Semantic representation of SGAs and tumors

We created a word vector to represent each gene, consisting of words and their frequencies. A word vector was then created for each gene by including the 200 words with the highest tf-idf scores. Since a gene name and its aliases contains a large amount of information with respect to a gene, we set the tf-idf score for each gene name and alias in a word vector equal to the highest tf-idf score associated with that gene. In this way, an SGA event is not simply represented as a single gene name, which does not reflect the functional impact of the SGA, but rather it is represented by a word vector, such that the profile of words describing its function provides information of its functional impacts.
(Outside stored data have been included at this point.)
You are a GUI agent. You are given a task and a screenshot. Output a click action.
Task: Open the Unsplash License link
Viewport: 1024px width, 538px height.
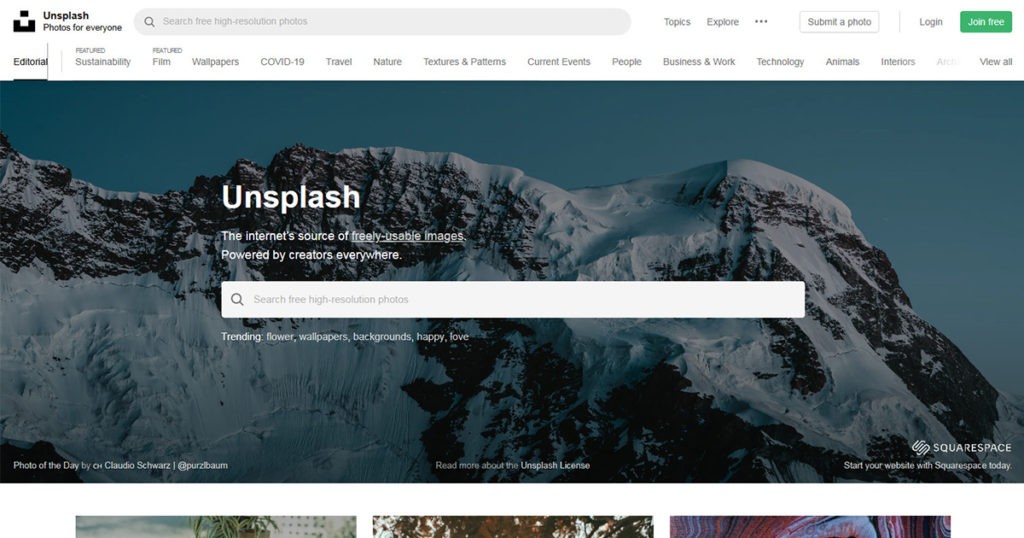[555, 466]
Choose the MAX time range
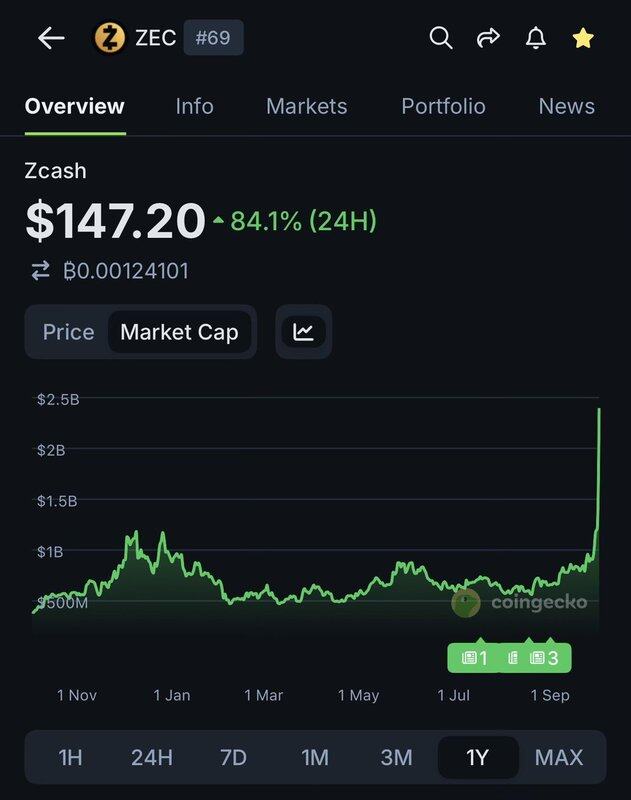The image size is (631, 800). [558, 757]
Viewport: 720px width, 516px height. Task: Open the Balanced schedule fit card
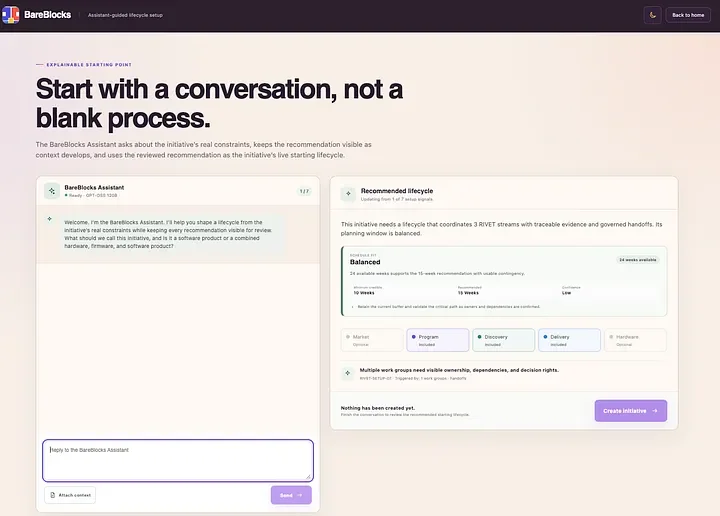click(x=504, y=281)
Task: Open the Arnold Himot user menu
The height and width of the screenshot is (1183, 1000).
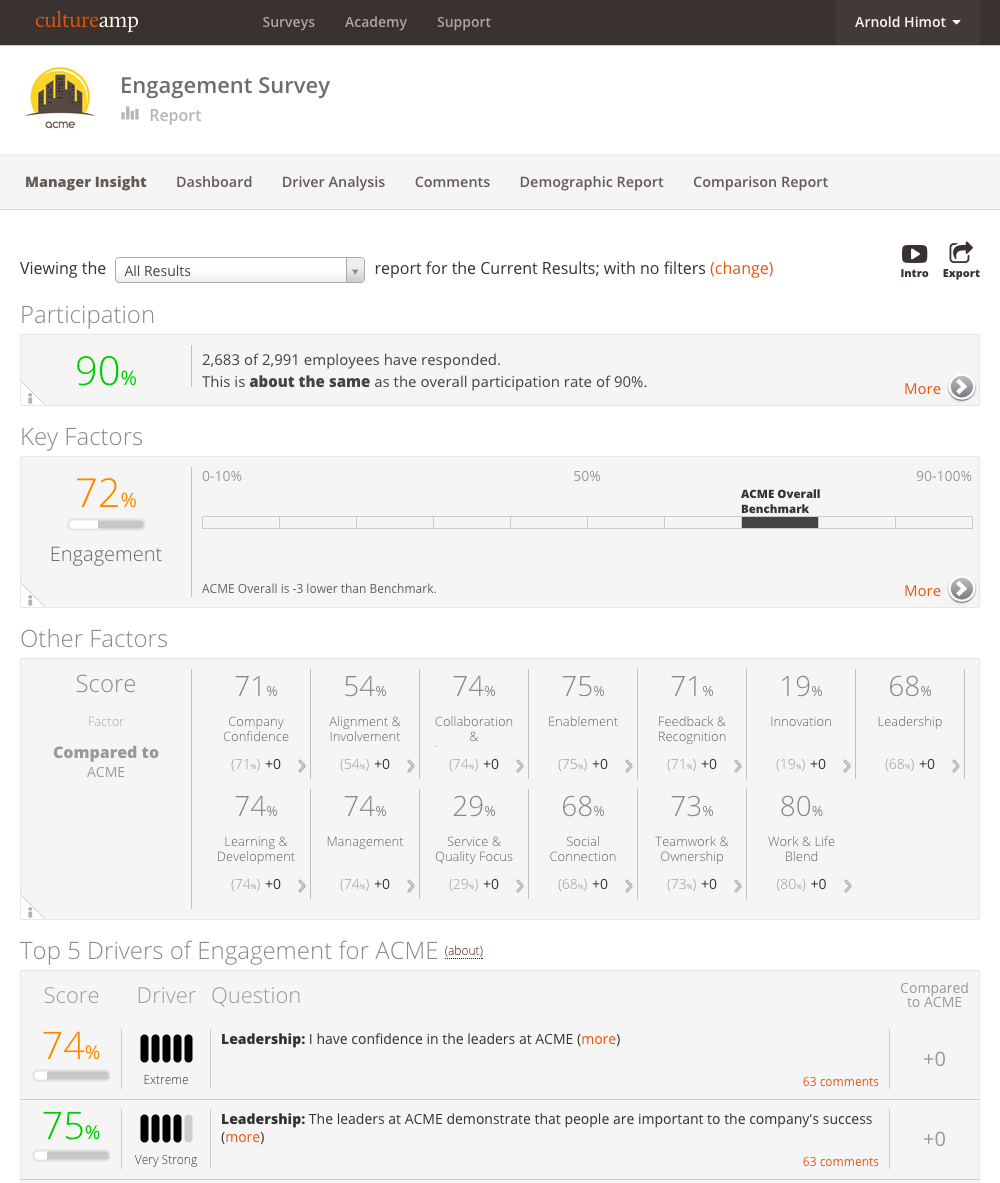Action: click(x=907, y=22)
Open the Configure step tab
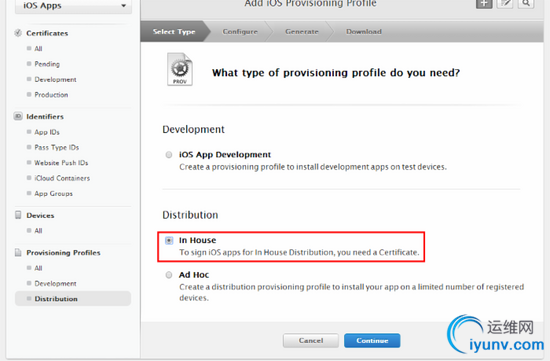550x361 pixels. [x=240, y=32]
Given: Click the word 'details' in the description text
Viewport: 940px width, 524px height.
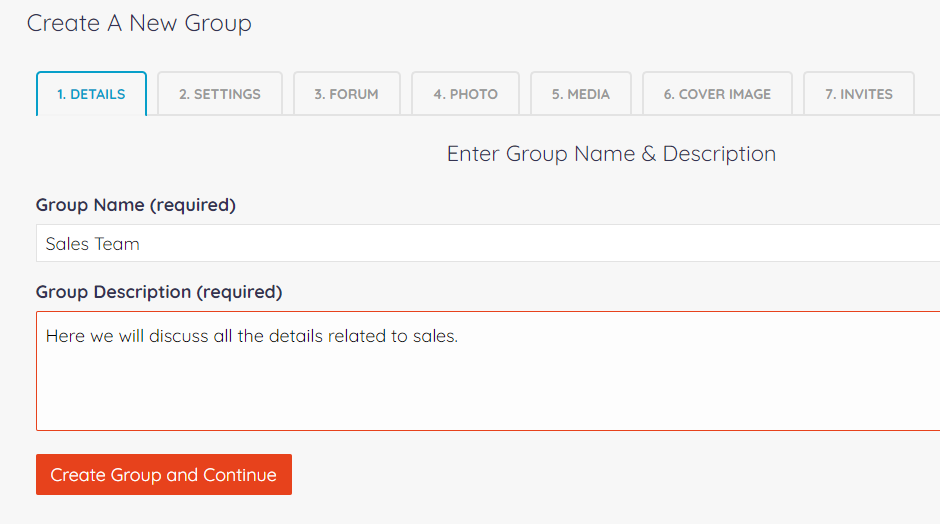Looking at the screenshot, I should (296, 336).
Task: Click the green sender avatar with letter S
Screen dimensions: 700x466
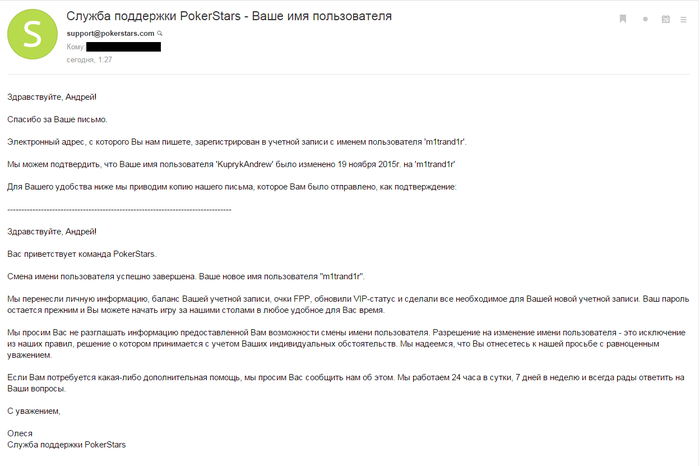Action: (x=32, y=35)
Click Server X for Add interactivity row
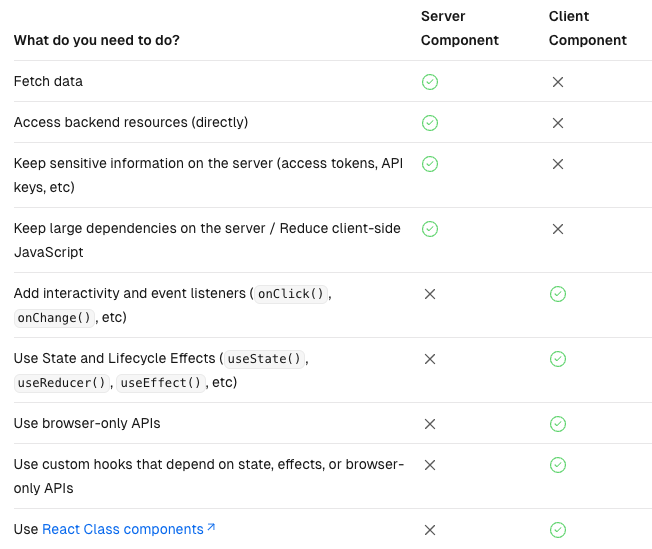This screenshot has height=549, width=652. 430,294
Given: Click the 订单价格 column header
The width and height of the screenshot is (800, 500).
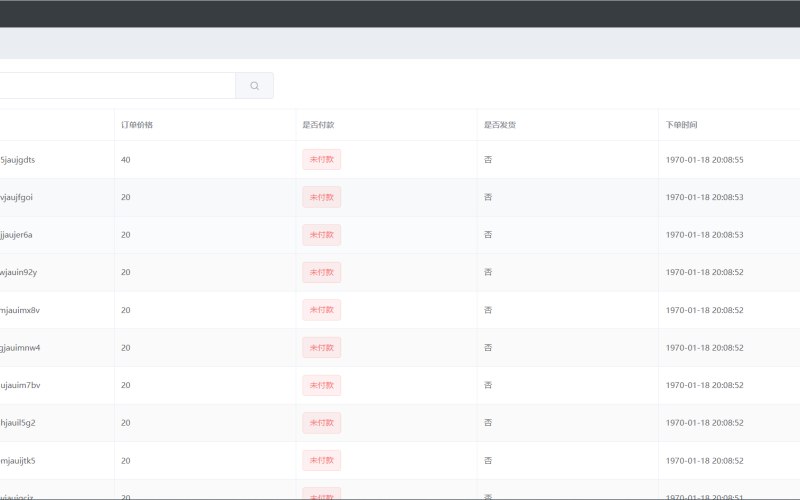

We further represented the SGAs observed in a tumor as a “text document” by pooling the word vectors associated with the SGAs. In this way, the functional themes of the SGAs are presented in the document, and tumors with similar pathway alterations are similar even though they may host quite different SGAs.

Nested hierarchical dirichlet process

The nested hierarchical Dirichlet process (nHDP) is a hierarchical topic model [19], which uses Bayesian nonparametric prior to model the covariance of topics in a training corpus. nHDP represents the relations among topics using a tree, in which a node represents a topic and a path in a tree indicates that the topics on the path have a high tendency to co-occur in documents. When modeling the topics present in a text document, nHDP allows each document to access the entire tree [19] (considering all possible topics) and places a high probability on multiple paths. The nHDP algorithm was applied to a corpus of text documents representing tumors, and it returned a topic matrix, which defined the probability that a word is associated with a topic, and a document-topic distribution matrix, which defined how the words in a document are distributed among the topics. We used the parameter value β 0 = 0.01, and we define the maximal level of the tree to be 3 and initialized the branching factor for a node at different levels (from root to leaf) to 10, 5, and 3. The nHDP algorithm was run 10 times to generate 10 different topic models for each dataset. The model that had the highest cumulative document likelihood was selected as the best-fitting topic model for further analysis.

Mapping SGAs to topics

Since the topics in our setting reflect the functions that are repeatedly perturbed by SGAs among all tumors, it would be interesting to know which SGAs are associated with each functional theme. However, the nHDP model only captures the association of words with topics. Further calculations were needed to determine the SGAs associated with each topic. Utilizing the topic-to-document association and topic-to-word association matrices generated by the topic model, we represent the strength of association of an SGA with respect to a topic using p(g|t), which is calculated as follows:

$$ p\left( g\Big| t\right)\propto {\displaystyle {\sum}_d}{\displaystyle {\sum}_w} count\left( w\Big| g\right)* p\left( w\Big| t\right)* p\left( t\Big| d\right) $$

where count(w|g) is the word count for the word w in the word vector associated with the gene g; p(w|t) is the conditional probability of a word w given a topic t; p(t|d) is the probability that a word is assigned to topic t in document d.

Clustering tumors

In order to find the tumors that share common disease mechanisms, we represented a tumor either as a vector spanning the SGA space, or as a vector spanning the topic space. We then performed consensus clustering to group the tumors. We used partitioning around medoids (PAM) as the base-line clustering method. For cluster sizes 4–6, the algorithm was run with 10 repetitions on the SGA space representations; for cluster sizes 4–10, the algorithm was run with 20 repetitions on the topic space representations. Consensus clustering was performed using the clusterCons package version 1.0 in R [20].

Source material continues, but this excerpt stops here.